Fungsi MPR setelah Amandemen UUD 1945 1.

Keberadaan Utusan Golongan dihapuskan sehingga prinsip keterwakilan fungsional (functional representation) di MPR menjadi tidak ada lagi. Sebab itu, anggota MPR hanya terdiri atas anggota DPR mewakili prinsip keterwakilan politik (political representation) dan DPD mewakili prinsip keterwakilan daerah (regional representation). 2. MPR tidak lagi punya kewenangan tertinggi dan tanpa kontrol. Sebelumnya, MPR fungsi-fungsi : (1) menetapkan UUD dan mengubah UUD; (2) menetapkan GBHN; (3) memilih Presiden dan Wakil Presiden; (4) meminta dan menilai pertanggungjawaban Presiden; (5) memberhentikan Presiden dan atau Wakil Presiden.

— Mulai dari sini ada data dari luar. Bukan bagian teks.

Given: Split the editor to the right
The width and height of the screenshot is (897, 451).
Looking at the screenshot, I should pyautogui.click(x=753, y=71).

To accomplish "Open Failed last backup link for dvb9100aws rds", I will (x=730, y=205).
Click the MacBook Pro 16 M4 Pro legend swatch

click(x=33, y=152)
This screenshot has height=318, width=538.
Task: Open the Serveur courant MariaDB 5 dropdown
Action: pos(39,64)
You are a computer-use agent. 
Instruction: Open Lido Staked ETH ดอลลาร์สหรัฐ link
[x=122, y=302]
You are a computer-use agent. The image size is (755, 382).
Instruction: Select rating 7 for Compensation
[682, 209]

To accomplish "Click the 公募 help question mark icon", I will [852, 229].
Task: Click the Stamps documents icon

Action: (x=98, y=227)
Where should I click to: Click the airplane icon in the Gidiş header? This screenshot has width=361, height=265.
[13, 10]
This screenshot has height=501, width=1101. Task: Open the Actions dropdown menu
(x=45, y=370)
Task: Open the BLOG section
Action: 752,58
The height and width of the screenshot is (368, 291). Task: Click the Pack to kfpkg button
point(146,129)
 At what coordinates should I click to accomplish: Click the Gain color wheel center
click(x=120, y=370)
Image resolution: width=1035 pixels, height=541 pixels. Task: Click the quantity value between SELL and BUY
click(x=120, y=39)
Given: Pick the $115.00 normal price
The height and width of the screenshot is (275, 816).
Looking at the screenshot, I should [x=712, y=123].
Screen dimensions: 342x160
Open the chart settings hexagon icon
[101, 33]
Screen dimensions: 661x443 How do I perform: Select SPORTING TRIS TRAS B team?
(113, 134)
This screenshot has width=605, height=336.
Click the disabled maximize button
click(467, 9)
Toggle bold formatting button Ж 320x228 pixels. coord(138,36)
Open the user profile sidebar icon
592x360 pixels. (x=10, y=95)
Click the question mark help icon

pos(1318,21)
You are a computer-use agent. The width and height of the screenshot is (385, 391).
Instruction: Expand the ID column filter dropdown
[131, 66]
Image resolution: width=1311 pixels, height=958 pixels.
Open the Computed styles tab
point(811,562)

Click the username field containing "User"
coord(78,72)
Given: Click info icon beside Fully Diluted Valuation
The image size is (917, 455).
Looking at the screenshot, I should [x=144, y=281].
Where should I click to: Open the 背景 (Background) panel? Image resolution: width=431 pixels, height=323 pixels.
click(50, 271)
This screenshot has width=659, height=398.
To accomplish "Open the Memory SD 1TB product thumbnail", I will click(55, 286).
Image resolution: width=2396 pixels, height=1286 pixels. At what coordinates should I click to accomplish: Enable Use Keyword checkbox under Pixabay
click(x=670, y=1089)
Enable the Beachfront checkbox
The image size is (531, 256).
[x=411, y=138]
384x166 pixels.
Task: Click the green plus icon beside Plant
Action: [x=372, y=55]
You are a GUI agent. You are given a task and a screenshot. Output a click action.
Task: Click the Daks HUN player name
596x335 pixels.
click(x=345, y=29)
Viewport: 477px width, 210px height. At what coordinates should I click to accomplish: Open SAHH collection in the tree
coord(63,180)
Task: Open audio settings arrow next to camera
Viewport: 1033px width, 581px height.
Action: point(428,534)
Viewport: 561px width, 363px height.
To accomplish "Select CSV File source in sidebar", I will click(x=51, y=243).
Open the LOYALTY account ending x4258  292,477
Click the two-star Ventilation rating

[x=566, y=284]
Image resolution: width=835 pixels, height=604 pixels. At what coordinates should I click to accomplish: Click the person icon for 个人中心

Kini fungsi tersebut telah susut menjadi hanya : (1) menetapkan UUD dan atau Perubahan UUD; (2) melantik Presiden dan Wakil Presiden, dan (3) memberhentikan Presiden dan atau Wakil Presiden, dan (4) menetapkan Presiden dan atau Wakil Presiden Pengganti sampai terpilihnya Presiden dan atau Wakil Presiden. 3. Amandemen UUD 1945 menyuratkan kekuasaan membentuk Undang-undang Dasar ada di tangan DPR (bukan MPR lagi). Sebab itu, Indonesia kini menganut ³separation of power´ (pemisahan kekuasaan). 4. Dengan diterapkannya pemilihan presiden dan wakil presiden secara langsung, MPR tidak lagi punya kuasa memilih keduanya. Presiden dan Wakil Presiden tidak lagi bertanggung jawab kepada MPR melainkan langsung kepada rakyat.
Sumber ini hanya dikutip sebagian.